Farmers in many parts of Odisha are facing heavy losses due to the failure of the southwest monsoon
A total 24 of Odisha’s 30 districts are facing a drought-like situation due to the lack of rains this monsoon. This is according to the rainfall report from June 1-August 25, 2021 by the office of the Special Relief Commissioner, Odisha.
Only six districts — Cuttack, Nayagarh, Ganjam, Koraput, Malkangiri and Khordha — have witnessed normal rains according to the report.
The monsoon has been inactive this month in the state. Rainfall has been deficient by:
However, HR Biswas, director, India Meteorological Department’s Regional Meteorological Centre in Bhubaneswar, stated that out of 30 districts, only three districts — Koraput, Nuapada and Malkangiri — received normal rains in this monsoon.
Odisha’s Chief Secretary, Suresh Chandra Mohapatra, has stated that the state received 50 per cent less rain in August. Mohapatra recently directed all collectors to come up with measures to tide over the drought-like situation prevailing in the districts.
Deficient rainfall this monsoon has become a major cause of worry for Odisha’s farmers. The standing crops of paddy have started drying up due to a lack of water. Farmers will suffer huge losses if the monsoon remains elusive in the coming days as well.
“The deficient rainfall has made it difficult for farmers to take up sowing operations for paddy, especially in the non- irrigated parts of the state,” Umesh Chandra Singh, a farmer leader and the vice-president of the Odisha Krushak Sabha or Odisha Farmers Assembly told this reporter.
He added that rainwater should remain stagnant in the fields as this helped in paddy cultivation. Rainfall was deficient in June; it has been lesser still in July and August. As a result, a large number of farmers were in deep trouble.
Many farmers were trying their best to save their paddy saplings from damage by lifting water from the ground or nearby water bodies through motor-pumps.
“In our village, some rich farmers have irrigated their fields with the help of deep pump machines. But poor farmers like me cannot afford to do this. As a result, paddy saplings over large tracts have wilted and cracks have developed in many fields,” Manas Rout, a farmer of Sukinda in Jajpur district, said.

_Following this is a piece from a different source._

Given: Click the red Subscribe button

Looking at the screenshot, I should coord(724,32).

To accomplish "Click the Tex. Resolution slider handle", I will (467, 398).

Akshay Kumar, a farmer leader and the convener of Nava Nirman Krushak Sangathan, said farmers in Odisha were seething with anger as promises made by their elected representatives to irrigate land were proving hollow.
He added that excess rain and floods in May due to cyclone Yaas had damaged summer paddy crops and vegetables, while less rain from June to August was now dealing a second blow to farmers.